## [Data for processing]
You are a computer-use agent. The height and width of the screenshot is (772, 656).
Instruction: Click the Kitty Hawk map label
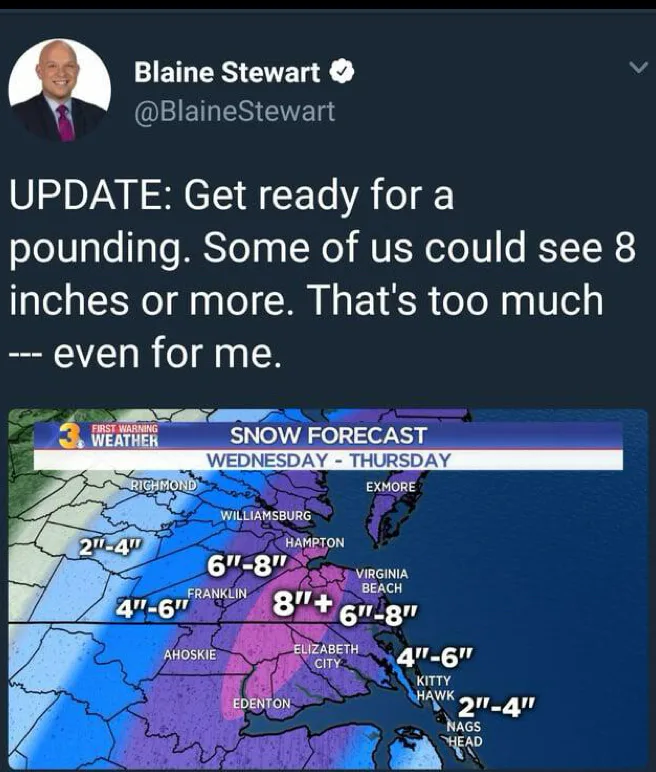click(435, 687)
--
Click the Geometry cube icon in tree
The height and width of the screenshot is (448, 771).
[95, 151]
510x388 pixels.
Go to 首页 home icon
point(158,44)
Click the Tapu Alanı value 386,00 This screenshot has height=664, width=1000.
---
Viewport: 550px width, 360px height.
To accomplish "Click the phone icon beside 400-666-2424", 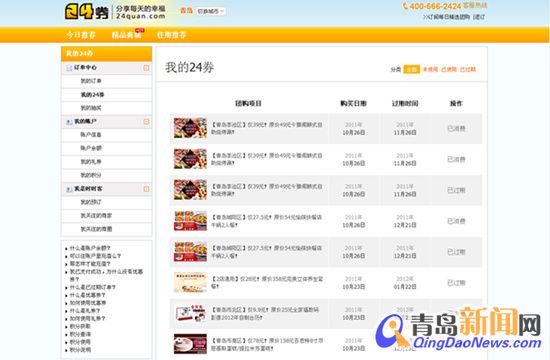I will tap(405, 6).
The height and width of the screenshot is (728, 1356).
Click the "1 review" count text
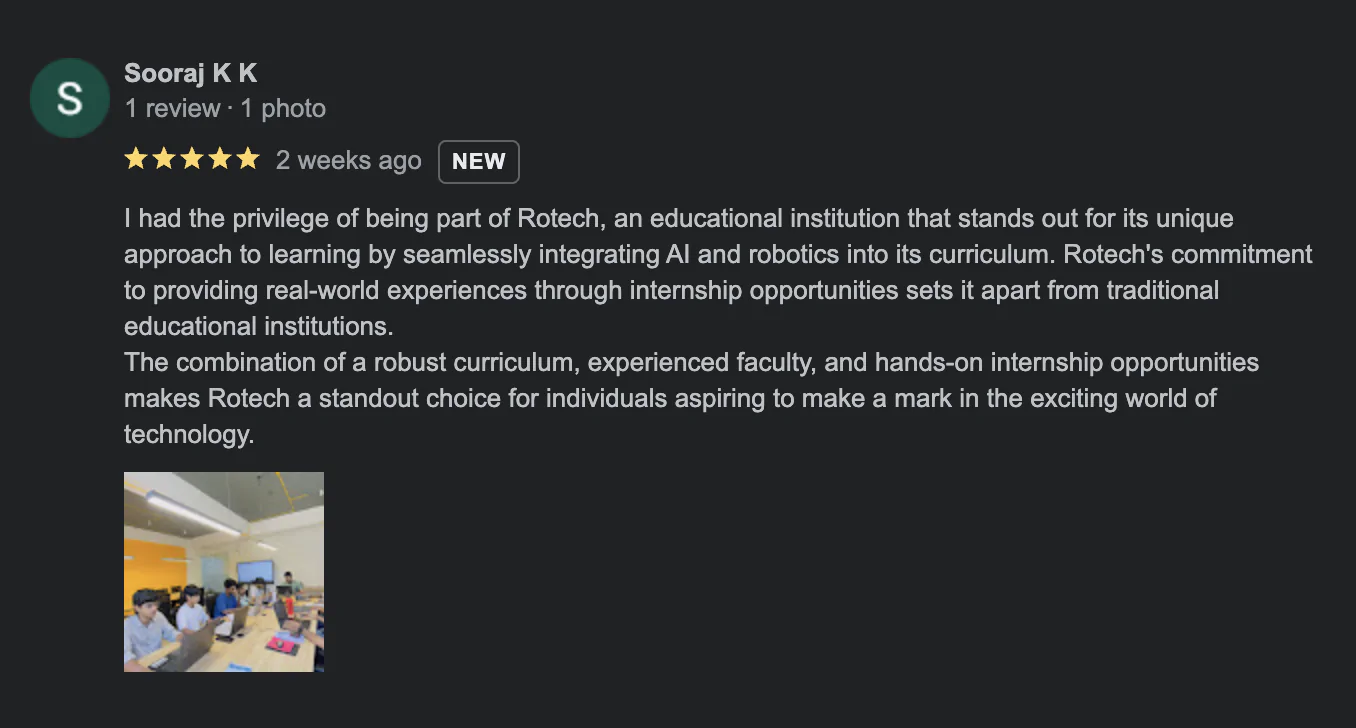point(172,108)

## [Work to complete]
Copy out only the lines above from the one with "510x388 pixels." to the one with "Click the Tapu", inclusive, exactly as they stand.

## [Response to the task]
510x388 pixels.
Go to 首页 home icon
point(158,44)
Click the Tapu Alanı value 386,00 This screenshot has height=664, width=1000.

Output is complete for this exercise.